• **Written exercise**:
State how many lines of the records contain the word "Task". Give only the number.

───── Material to process

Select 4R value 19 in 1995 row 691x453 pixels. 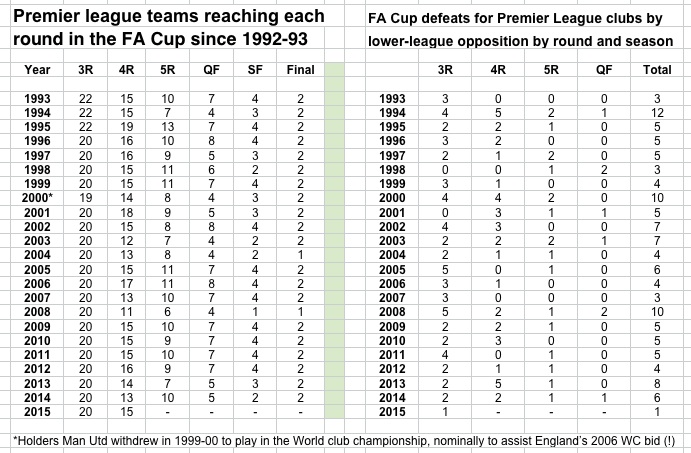[126, 127]
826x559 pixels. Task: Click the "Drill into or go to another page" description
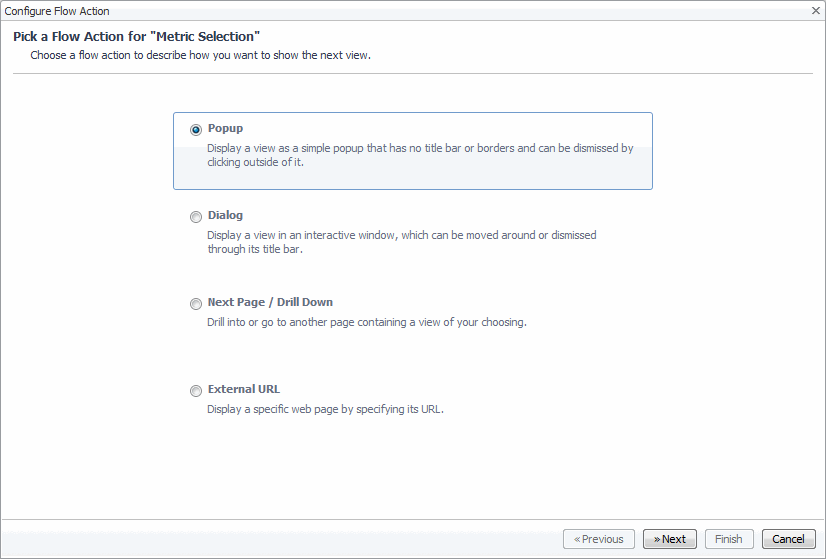click(366, 322)
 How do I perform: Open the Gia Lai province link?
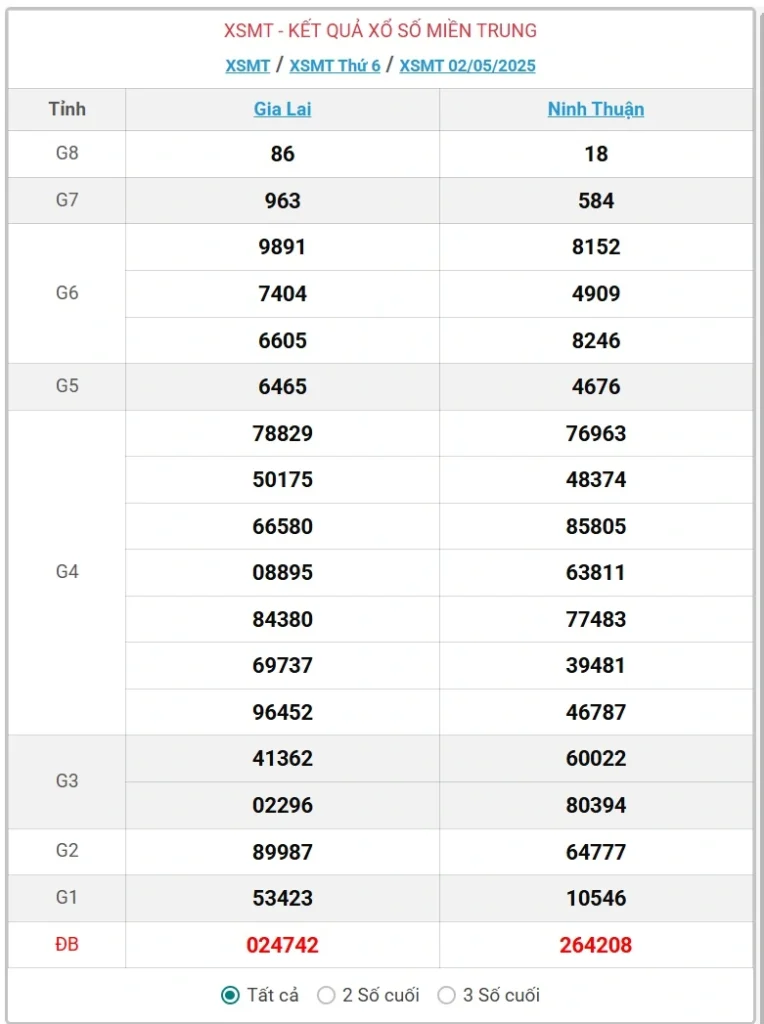pyautogui.click(x=282, y=109)
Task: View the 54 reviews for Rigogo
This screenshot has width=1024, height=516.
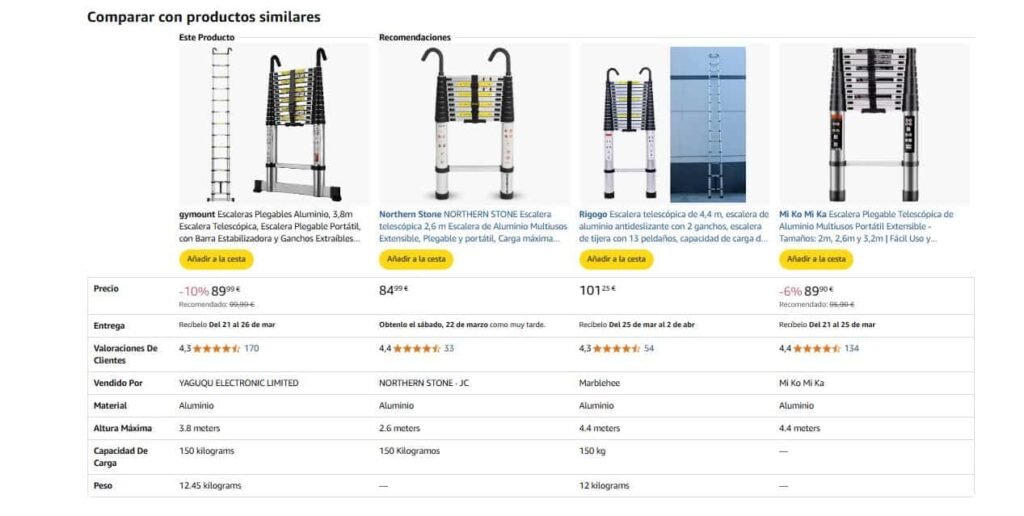Action: click(x=649, y=349)
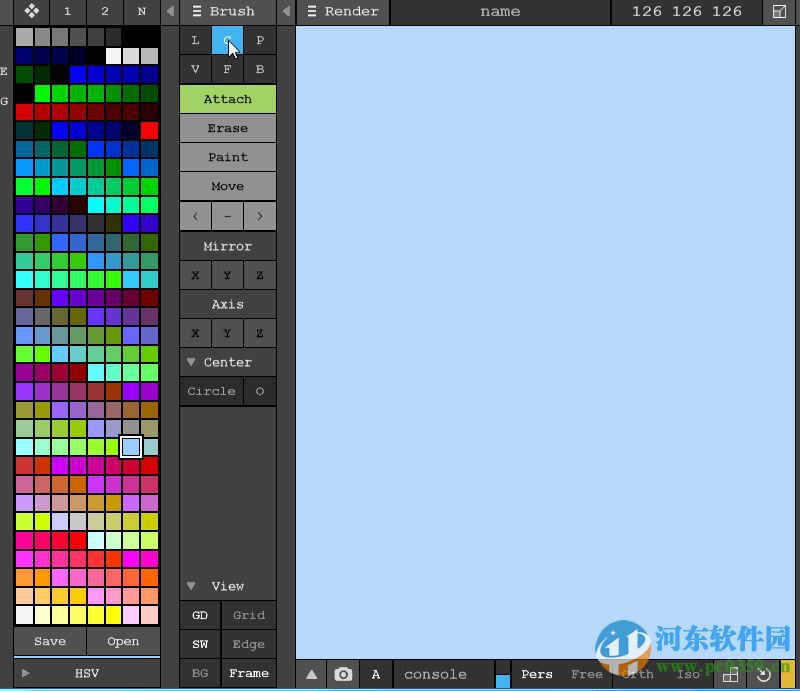Image resolution: width=800 pixels, height=691 pixels.
Task: Toggle Mirror on the X axis
Action: [195, 274]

──────────

• **Worked solution**:
3